**Goal of the exercise:**
Pick up the mailing-list text about PostgreSQL aborting transactions on errors and continue it from its last sentence.

"Quite a few other RDBMS will give
you the error but will also allow you to continue on your merry way (and
not loose everything you've done up to that point).
Why-o-why have the PostgreSQL developers decided to do it this way...?"
I don't know these other rdbms, but it sounds strange to have
transaction and not rollback if something is wrong...
Option in db i don't think is good generic solution because that
business rule is dynamic... In some case user wants to import
everything what is ok.. And then manually fix errors, but in some not
simply they want all or nothing...
so manually entering and import are two different processes...
Our solution for partial import case is to import all data to staging
table without constraint... Validate data... Import valid... Not valid
show to user so they can fix what is wrong etc...
Kind Regards,
Misa
Sent from my Windows Phone
From: Jan Bakuwel
Sent: 30/12/2011 23:52
To: pgsql-sql@postgresql.org
Subject: Re: [SQL] Current transaction is aborted, commands ignored
until end of transaction block
Hi Leif,
On 30/12/11 22:44, Leif Biberg Kristensen wrote:
> Fredag 30. desember 2011 09.43.38 skrev Jan Bakuwel :
>
>> Would be nice to have an option in PostgreSQL something along the lines
>> of: 'abort-transaction-on-constraint-violation = false'....
> That option is called MySQL with MyISAM tables.
>
> Seriously, if the user encounters a constraint violation, that is IMO a
> symptom of bad design. Such conditions should be checked and caught _before_
> the transaction begins.
Really?
One of my detail tables here is a list of codes. The design currently is
so that you are not allowed to add two identical codes in that table for
a particular related master record, ie. if you try it raises a
constraint violation (duplicate key). Users try anyway (you know those
pesky users doing things they're not supposed to do).

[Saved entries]
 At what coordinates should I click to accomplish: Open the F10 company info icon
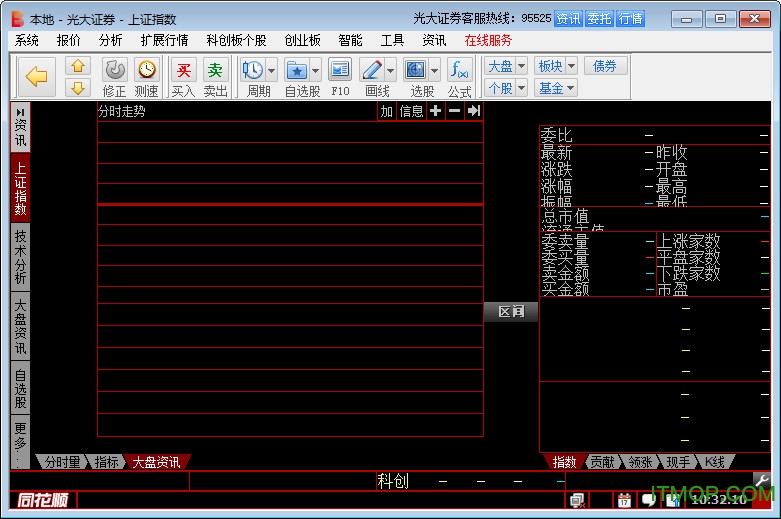(x=340, y=76)
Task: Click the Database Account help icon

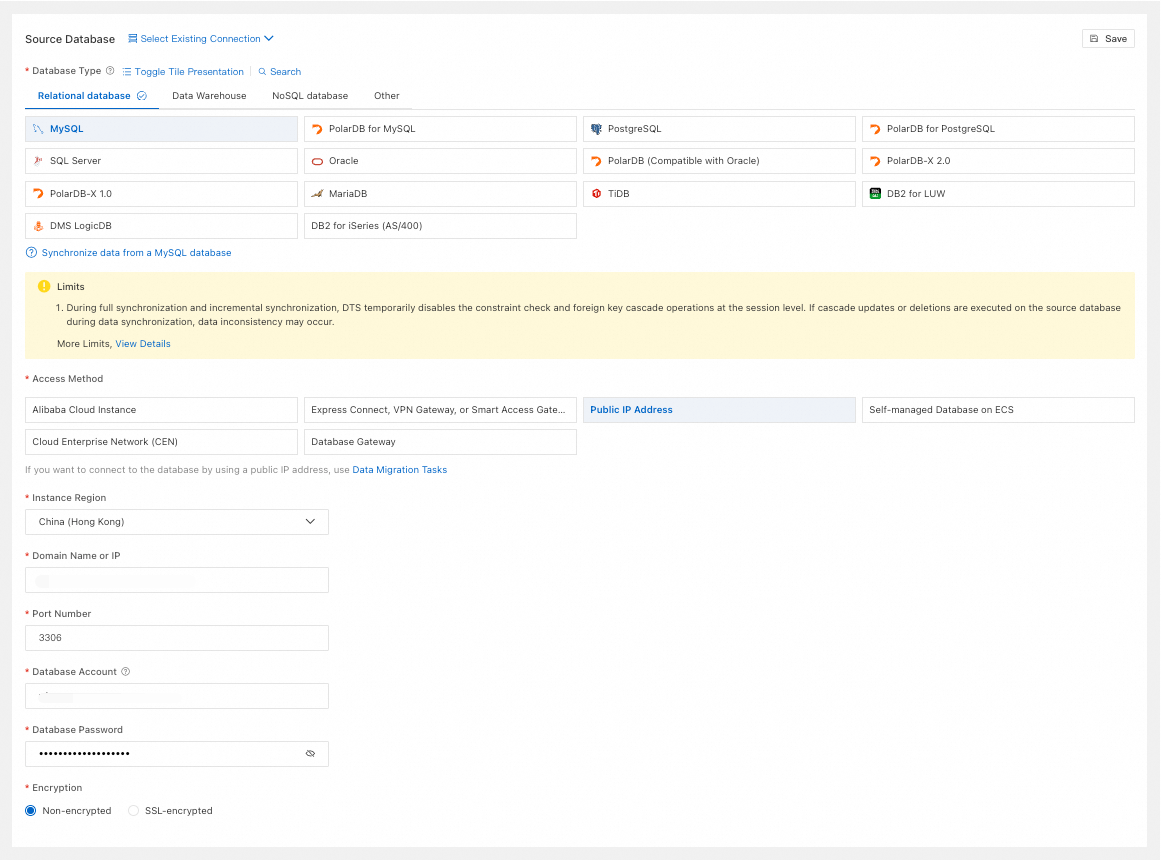Action: 126,672
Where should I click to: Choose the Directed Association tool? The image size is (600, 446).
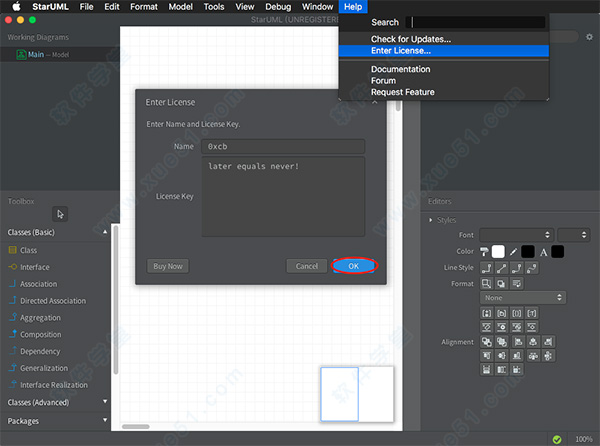coord(53,301)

**Exercise response:**
Why would that a bad design?
I simply want to tell the user: sorry you can't do this because it
violates a constraint (duplicate key).
Sometimes they try to delete something that has other records referring
to it and the database design is so that it won't cascade delete (for
various reasons). In that case I want to tell them: sorry you can't do
this because there are related records.
In a well designed system, you'd have those constraints at the database
level not the application level and use exception handling to deal with
these, not write tests to find out the possible error conditions
beforehand. Of course it's possible to write code around all of this
(and I'm starting to realise that is what I might have to do) but I
consider that bad design.
I don't claim to know all other RDBMS but I think PostgreSQL might be
one of the few (or only one) that considers a constraint violation
something really really really serious... so serious that the
transaction will have to be aborted. Quite a few other RDBMS will give
you the error but will also allow you to continue on your merry way (and
not loose everything you've done up to that point).
Why-o-why have the PostgreSQL developers decided to do it this way...?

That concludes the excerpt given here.